Vinod K. Sharma, J.@mdashThis criminal revision petition is directed against the order dated 23.3.2007 passed by the learned Additional

Sessions Judge, Fast Track Court, Gurgaon, vide which the appeal filed by the petitioner against the judgment dated 9.3.2006 and the order dated

13.3.2006 were set aside and the case was sent back to the Court of Learned Chief Judicial Magistrate, Gurgaon, for fresh disposal according to

law after recording the statement of the accused u/s 313 Cr. P.C. afresh by putting the contents of the report of the Public Analyst to the accused

and then he shall be afforded an opportunity to lead defence, if any.
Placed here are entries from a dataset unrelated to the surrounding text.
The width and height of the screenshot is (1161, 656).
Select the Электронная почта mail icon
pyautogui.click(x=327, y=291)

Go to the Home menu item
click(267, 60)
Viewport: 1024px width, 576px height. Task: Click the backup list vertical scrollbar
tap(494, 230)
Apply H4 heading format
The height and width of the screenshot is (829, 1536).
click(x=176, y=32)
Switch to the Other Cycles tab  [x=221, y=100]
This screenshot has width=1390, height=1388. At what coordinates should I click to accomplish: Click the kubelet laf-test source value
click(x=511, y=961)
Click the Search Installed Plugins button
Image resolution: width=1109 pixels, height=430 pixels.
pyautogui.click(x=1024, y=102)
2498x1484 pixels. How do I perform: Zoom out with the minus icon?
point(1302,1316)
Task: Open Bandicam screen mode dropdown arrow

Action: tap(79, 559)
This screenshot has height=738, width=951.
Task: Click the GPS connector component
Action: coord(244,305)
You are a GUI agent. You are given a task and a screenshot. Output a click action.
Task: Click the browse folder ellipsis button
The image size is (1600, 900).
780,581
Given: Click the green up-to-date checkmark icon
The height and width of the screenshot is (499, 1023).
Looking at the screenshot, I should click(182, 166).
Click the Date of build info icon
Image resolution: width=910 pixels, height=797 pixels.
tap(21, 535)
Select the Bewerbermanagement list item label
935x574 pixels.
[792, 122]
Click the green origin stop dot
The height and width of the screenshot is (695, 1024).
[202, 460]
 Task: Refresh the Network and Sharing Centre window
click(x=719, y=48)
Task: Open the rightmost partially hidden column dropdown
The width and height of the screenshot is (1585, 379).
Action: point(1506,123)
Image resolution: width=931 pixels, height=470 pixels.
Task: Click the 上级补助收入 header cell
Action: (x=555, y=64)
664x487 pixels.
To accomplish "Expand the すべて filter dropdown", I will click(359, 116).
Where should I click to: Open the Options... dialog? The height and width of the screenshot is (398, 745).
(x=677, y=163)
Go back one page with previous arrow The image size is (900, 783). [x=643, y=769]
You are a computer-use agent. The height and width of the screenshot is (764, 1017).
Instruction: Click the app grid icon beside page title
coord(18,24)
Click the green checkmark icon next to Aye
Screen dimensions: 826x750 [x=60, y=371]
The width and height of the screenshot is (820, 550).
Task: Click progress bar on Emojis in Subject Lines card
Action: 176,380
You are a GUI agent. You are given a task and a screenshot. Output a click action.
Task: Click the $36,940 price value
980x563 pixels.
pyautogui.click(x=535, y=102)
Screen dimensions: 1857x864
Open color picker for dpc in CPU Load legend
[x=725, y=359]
2. Complaint u/s 7 of the Prevention of Food Adulteration Act, 1954(for short the ''PFA Act'') punishable u/s 16(1)(A)(i) of the PFA Act was

filed against the petitioner in the Court of Chief Judicial Magistrate, Gurgaon. The petitioner was convicted and sentenced to undergo rigorous

imprisonment for a period of six months and to pay a fine of Rs. 1000/- u/s 16(1)(a)(i) of the PFA Act and in default of making payment of fine, he

was further directed to undergo simple imprisonment for one month.

3. In appeal, the learned Appellate Court came to the conclusion that the contents of the report of the Public Analyst were not put to the accused,

therefore, the conviction and sentence were set aside and the case trial.

4. Mr. Rajesh Arora, learned counsel appearing on behalf of the petitioner contends that once the report of Public Analyst was not put to the

accused while examining u/s 313 Cr. PC., a material prejudice was caused to the accused and, therefore, he deserves to be acquitted of the

charge. In support of this contention, reliance was placed on the judgment of this Court in the case of Kuldip Singh v. State of Punjab and another

in Criminal Writ Petition No. 1400 of 1988 decided on 13.1.1989 (1990 Prevention of Food Adulteration Cases 22).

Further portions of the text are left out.